• Page extract:
────────

I actually don't think there is a problem with the concept of a web of trust
per se. It's a fact of life. I think that the software doesn't help you use it
appropriately. Even if Alice says that a person is Bob, I should not be fooled
into thinking that it _really_ is Bob, or that Bob is trustworthy. All it says
is that when Alice talks about "Bob", she means this person who we're calling
"Bob". If "Bob" then introduces me to "Cathy", we shouldn't be fooled into
thinking that it really is Cathy. However, it's still very useful to know that
Cathy is Bob's friend who is Alice's friend. If Alice tells me to talk to
Bob's friend Cathy, I can be totally comfortable talking to the "Cathy" that
Bob introduced me to.

────────

• Data shown:
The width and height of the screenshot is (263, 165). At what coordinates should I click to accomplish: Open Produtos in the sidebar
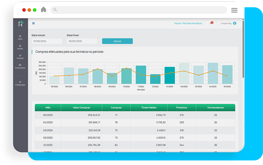(20, 57)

────────

• What this exercise asks:
a. List every personal name that appears in the web-of-trust comment.
b. Pick up the web-of-trust comment where it stops and continue it in the same voice.
The material has no connection to the web-of-trust comment.

• Task-by-task results:
a. Alice, Bob, Cathy

b.
Just to make a more concrete example, imagine that you have a problem with
your software. You contact the company that supplies it and somehow determine
that the person you are contacting is really operating on behalf of the
company. They refer you to second line support. It would be incredibly useful
to know that the second line support person you are talking to is, in fact,
the second line support person you've been directed to and not a man in the
middle. You don't care who that second line support person is. Maybe they
aren't using their real name. Maybe they are an illegal immigrant. None of
that matters to you. All you care is that they are the person you were
directed to. And if they direct you to third line support, you care that the
person you are talking to is the person you were directed to.

People get hung up on the wrong things with PGP IMHO. They check people's
passports and include photos in their keys, etc, etc. I mean, great if you are
the government trying to ascertain if a key really belongs to a citizen, but
completely useless for most practical purposes. _All_ you care about is that
chain.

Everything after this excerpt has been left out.